After an earthquake, your flight or fight response will have kicked in. Your first thoughts will go to your own safety and the safety of loved ones. Especially during daytime earthquakes, family members are often separated. Getting in touch during an emergency can be challenging, especially if cell towers have been affected.

This is where a response plan comes into play. A response plan is designed to keep your family calm and connected in the chaotic aftermath of an earthquake. Develop the plan together and communicate it regularly, so your household is conditioned to making safe choices at the time of emergency.

Did You Know?Research shows that during an earthquake you should never run outside or stand in a doorway as you may have been told in the past. Earthquake preparedness professionals advocate seeking protection under sturdy furniture versus doorways.

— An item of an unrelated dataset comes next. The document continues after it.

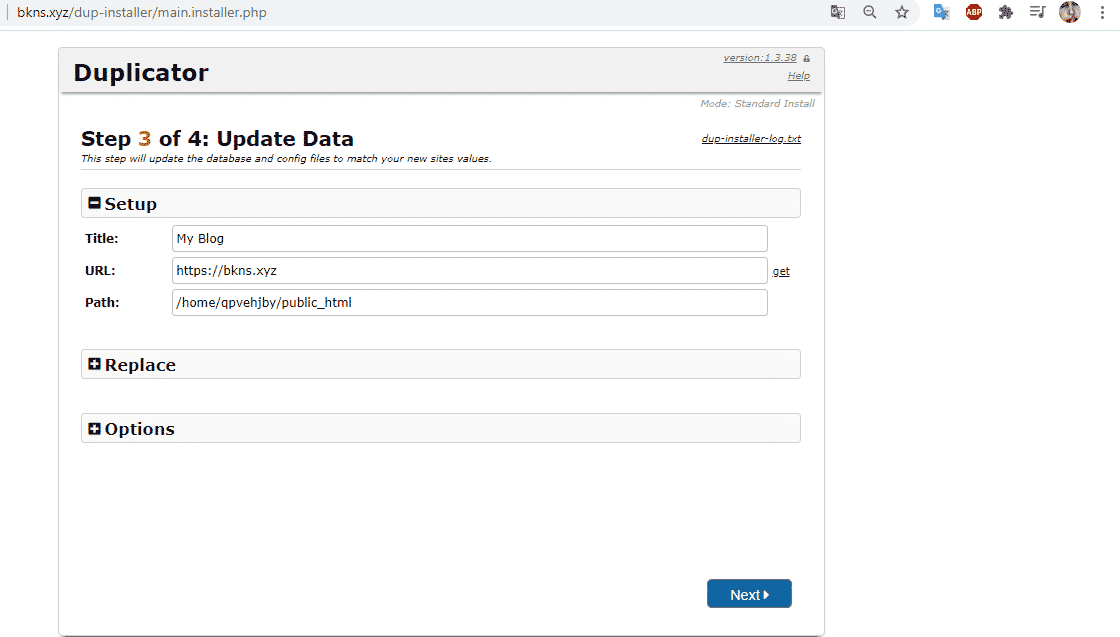This screenshot has width=1120, height=637.
Task: Click the translate page icon in address bar
Action: [838, 12]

Planning a Safe Response During the Earthquake:

  • Identify places of safe cover in each room of your home, preferably under sturdy furniture. If this is unavailable, go to an inside wall.
  • Identify places of safe cover outdoors, away from buildings, electric lines, phone lines, or overhead construction like a balcony or overpass.
  • Keep at least one pair of sturdy shoes in an easily accessible spot at all times. Remember, there might be aftershocks, so even if there is not much debris at first, there could be some later.
  • Choose safe spaces indoors and outdoors should be away from glass that can break, including windows or mirrors, and away from heavy furniture, including bookshelves or cabinets, that can topple over.
  • Practice Drop, Cover & Hold On:
  • Drop to the ground once you feel the shaking.
  • Take cover under nearby sturdy furniture and fold yourself over your knees.
  • Hold onto the furniture with one hand and use your other hand to cover the back of your neck.

Take the Next Step: Pick an earthquake-safe spot in each room (preferably under sturdy furniture) and make sure the whole family has this list memorized.

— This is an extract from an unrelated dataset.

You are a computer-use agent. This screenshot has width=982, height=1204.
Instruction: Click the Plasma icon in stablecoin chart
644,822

Planning a Safe Response After the Earthquake:

  • Pick a safe place outside of your home where your household can meet, and only move when the shaking has stopped.
  • Know the school and workplace emergency plans of your loved ones. Make reunification plans if an earthquake occurs while you are separated.
  • Designate an out-of-area emergency contact that your household can call if local calls are difficult to make. Be sure your family has memorized this person and their phone number.
  • Teach your household to use emergency whistles or knock three times repeatedly if trapped under rubble.
  • Identify gas, water and electricity shut offs and keep shutoff tools nearby. Teach all able family members how to shut off utilities.
  • Coordinate with neighbors to identify people with special needs who may need help, like the disabled or elderly. Also, know the people in your neighborhood with emergency skills such as first aid administration.

Take the Next Step: To kickstart the creation of your earthquake preparedness family plan, pick and communicate a place outside your home for all family members to meet after the earthquake. Also consider how your family should meet back up if the earthquake occurs while the family is apart (a reunification plan).

By accomplishing as many of these suggestions as possible, you increase the chances that you and your family will be as safe as possible in the event of an earthquake.